Snow White was key, a giant financial gamble, making the first feature-length, full-colour cartoon film. Just when money was running short, Walt is shown discovering shoddy Mickey dolls offered on a street stall and taking up merchandising, making a bare few thousand in his first year at the point where Snow White was draining the company finaces, still going back into production for multiplane sequences. Equally opportunistic Kay Kamen (Paul Chiusolo in the series) throws his savings on the Disney office table and regales them with the prospect of tie-in sales (lunch boxes, cereal packets) becoming a major revenue stream. Going global, they would later even open a big Disney Store on the Champs-Élysées. Disney becomes the world's leading spin-off merchant and Snow White is represented as the then biggest earning film, (until Gone With the Wind showed up? Birth of a Nation?) the substantial budget more than recovered. 

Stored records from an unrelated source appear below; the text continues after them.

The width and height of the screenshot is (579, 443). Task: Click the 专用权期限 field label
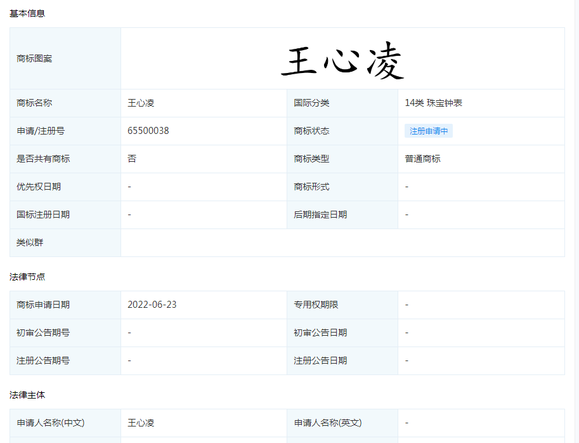point(316,305)
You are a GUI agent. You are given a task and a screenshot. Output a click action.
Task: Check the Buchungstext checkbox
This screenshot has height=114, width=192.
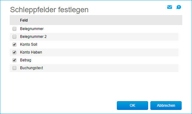point(14,68)
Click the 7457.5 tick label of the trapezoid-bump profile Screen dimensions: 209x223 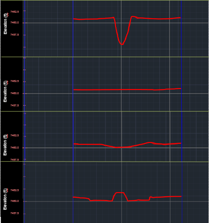(x=15, y=213)
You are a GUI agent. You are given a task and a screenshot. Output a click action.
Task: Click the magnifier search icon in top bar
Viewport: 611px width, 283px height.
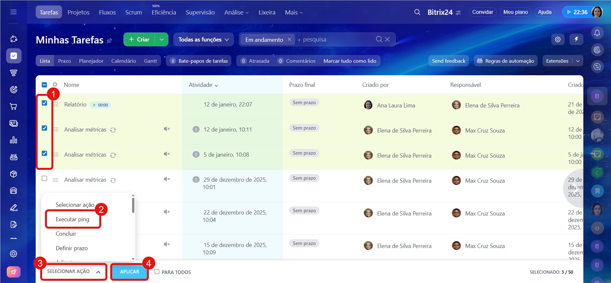[x=417, y=12]
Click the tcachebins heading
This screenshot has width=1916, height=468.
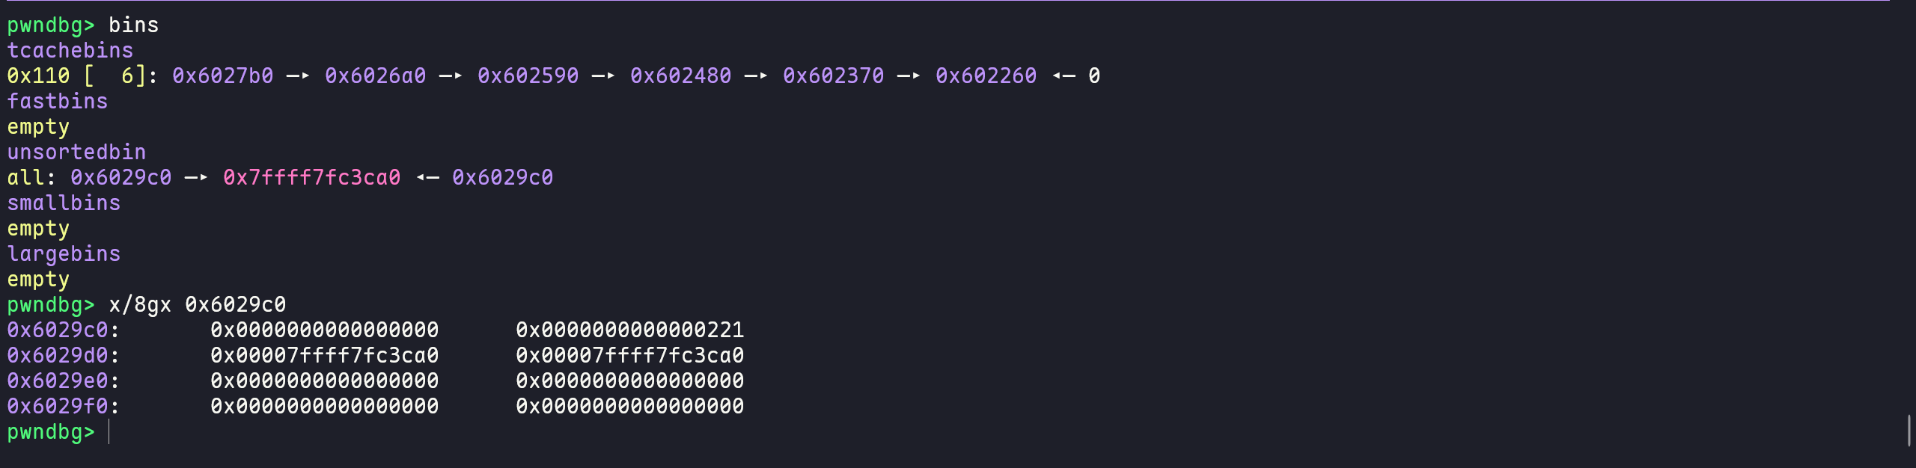coord(70,51)
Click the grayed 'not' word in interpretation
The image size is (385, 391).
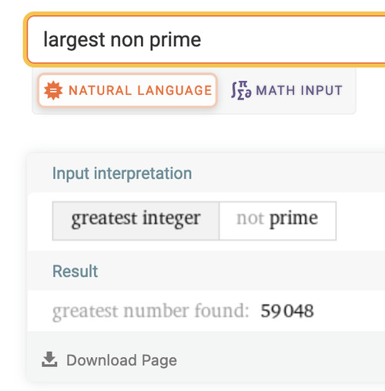click(x=250, y=218)
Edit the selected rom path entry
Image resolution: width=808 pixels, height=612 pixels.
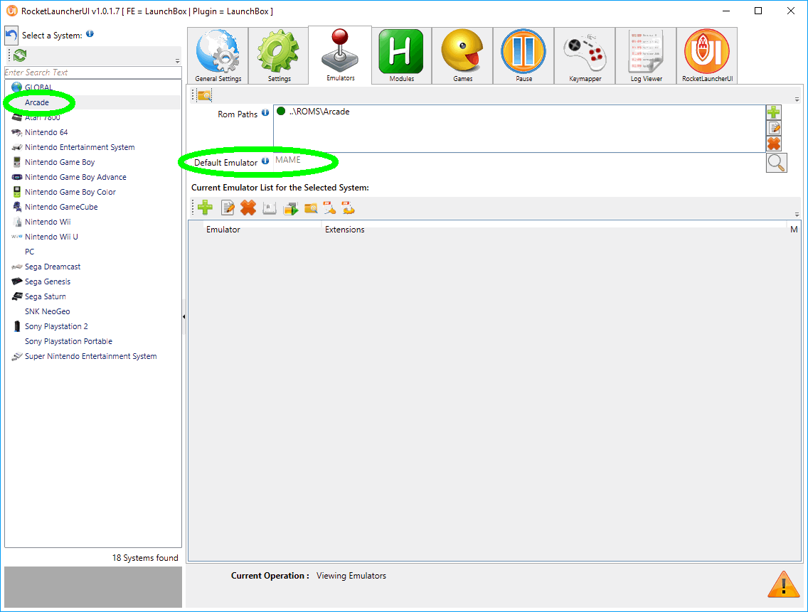774,128
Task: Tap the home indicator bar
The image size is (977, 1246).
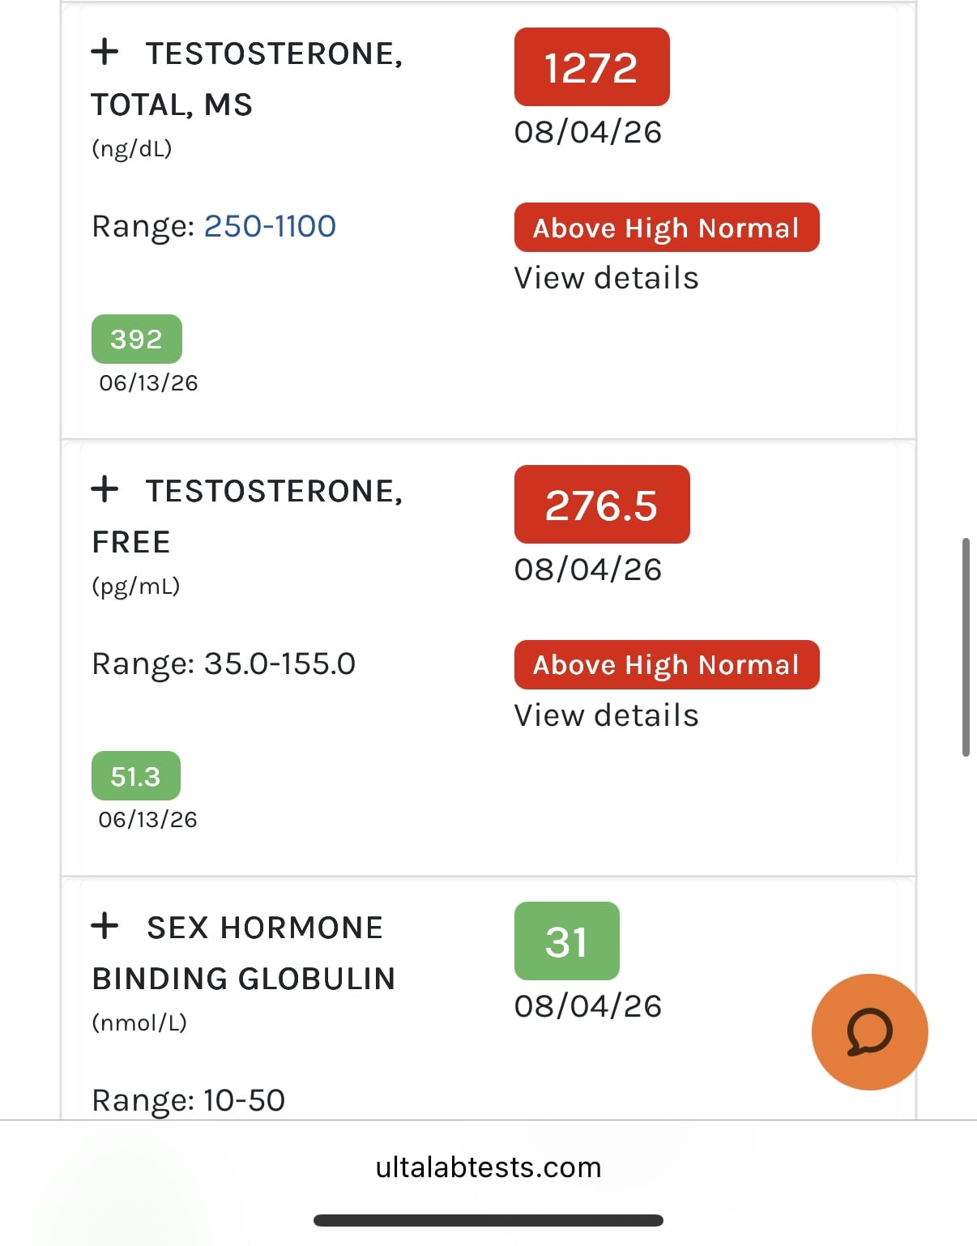Action: coord(489,1220)
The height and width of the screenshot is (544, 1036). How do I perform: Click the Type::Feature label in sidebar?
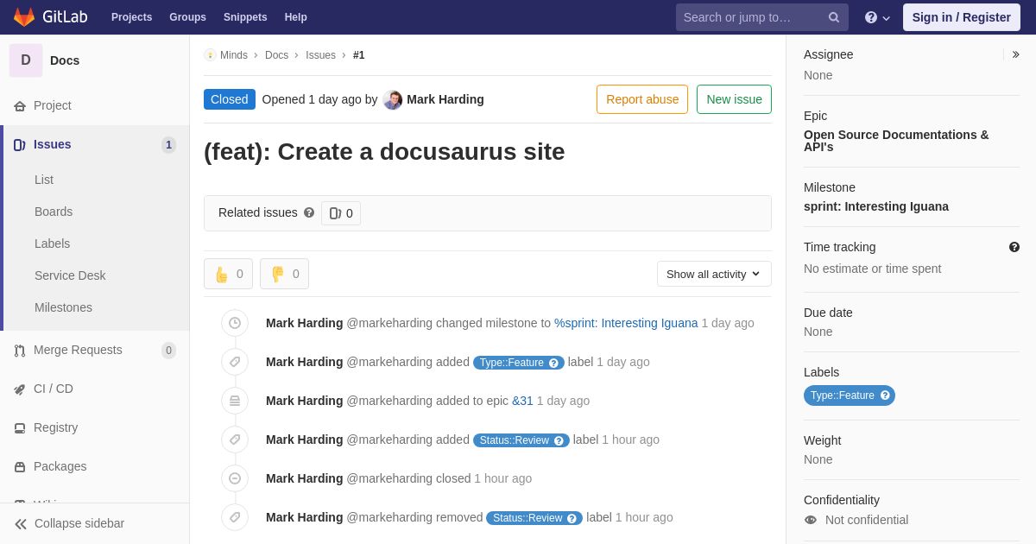tap(843, 395)
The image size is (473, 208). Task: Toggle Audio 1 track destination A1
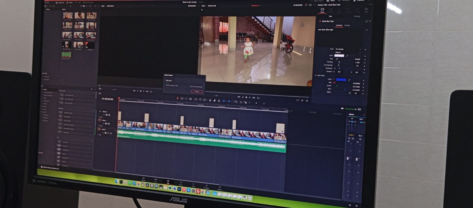(x=99, y=129)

The French Once Upon a Time Walt Disney is good on WW2 with Walt wandering lost in his studio, commandeered for the military. This was a period of poor incomes on the new cartoon features and an unsuccessful return to a mix of live action and animation, like the Alice films which had been used in the twenties to try to establish the Disney Los Angeles base. (Not discouraged, Disney finally cracked this with the success of Mary Poppins) There are a few dodgy choices in there. I'd nominate the heart-shaped iris closing round the cherub's naked bottom in Fantasia as the cinema's most kitschy moment.

However, rather than fade away, Walt seized the moment. Backed by an extraordinary film-making organisation and an already fabulous library of In-House Product, he made a deal with ABC, the number three in the new U.S. TV networks and generated the broadcaster's first big hit, The Mickey Mouse Club ("Who's the leader of the club that's best for you and me?") This slotted in nicely with the company's now largely forgotten documentary True Life Adventures and British frozen asset bankrolled live-action movies.  I have an agreeable memory of Richard Todd as Rob Roy. 

Once again, Walt ignored accepted wisdom, filmed his Fess Parker Davy Crocket movies on the scale of Theatrical Features and kicked off a bonanza in selling 'Coonskin caps. However, what would have satisfied most ambitions became a launch pad for an even more impressive gamble, bankrolling his family-friendly theme Park at Anaheim outside Los Angeles. 

Disney had studied Copenhagen's Tivoli Gardens and figured that he could provide an alternative to the perceived-seedy U.S. Carnivals of the day - think of the ones shown in movies like the Victor Fleming Hula, the Tod Browning Freaks or three of State Fair and a couple of Nightmare Alley. Walt wanted his park to be like walking into one of the company's movies. We see Roy saying that they were betting the farm in an area where the company had no experience.  Turned out workmen were still adding final touches the night before an opening, which was to be a live TV spectacular.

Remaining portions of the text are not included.